Michael Cohen - Apr 05, 2011 12:12:39 am
I really like this idea and have a couple of thoughts:
- I'm not sure you need a carefully controlled vocabulary to make good use of domain knowledge. For instance, in the recipe example, simply knowing that a box contains an ingredient gives you 100% certainty that it should match another ingredient, and a pretty high degree of confidence that ingredients with the same name are exact matches (the only exception I can think of is if one of the recipes uses the same ingredient more than once). By "fixing" the ingredient matches first, you can make the task of matching the more ambiguous action boxes more tractable. Note that this doesn't require limiting the content of the kinds of boxes.

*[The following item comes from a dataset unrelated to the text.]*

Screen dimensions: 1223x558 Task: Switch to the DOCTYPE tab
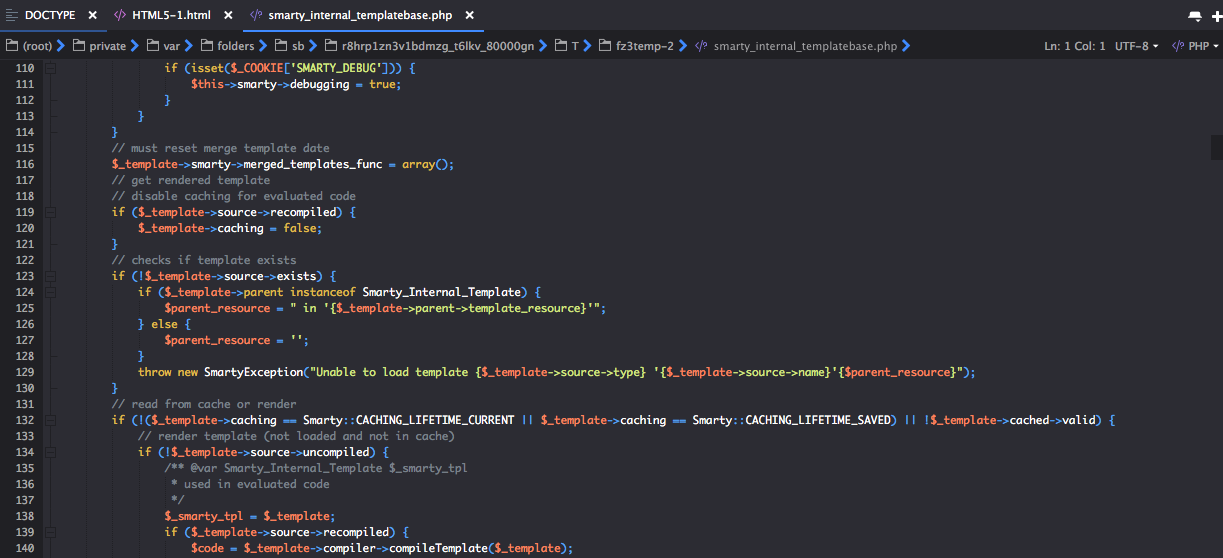click(x=49, y=16)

- Brushing and linking would be a big help to users comparing graphs side-by-side.
Siamak Faridani - Apr 05, 2011 01:23:58 am
Great Idea. One possible domain for this problem might be commit trees for Git. I personally really struggle with Git's version controlling (although much better than SVN) so I am looking forward to using something like this for visualizing forks and merges in Git :)
I feel there are two aspects to this project,1- how you define diffs (algorithms) 2- how you represent them. I think finding an intuitive way of representing these diff graphs might be a very useful contribution to the field.
David Wong - Apr 05, 2011 02:10:34 am
For your project, I think it'd be much easier to tackle a more specific problem, say the analysis of social networks, than to go ahead and try to general problem as the way graphs change in one domain can be completely different from the way graphs change in another domain. With a narrower problem space, you can also cater the visualization to be more meaningful for that specific domain, (eg a genearl diff versus track changes in word). On another note, it can be interesting to try more than one "graph diff" method on your graphs and visually compare them.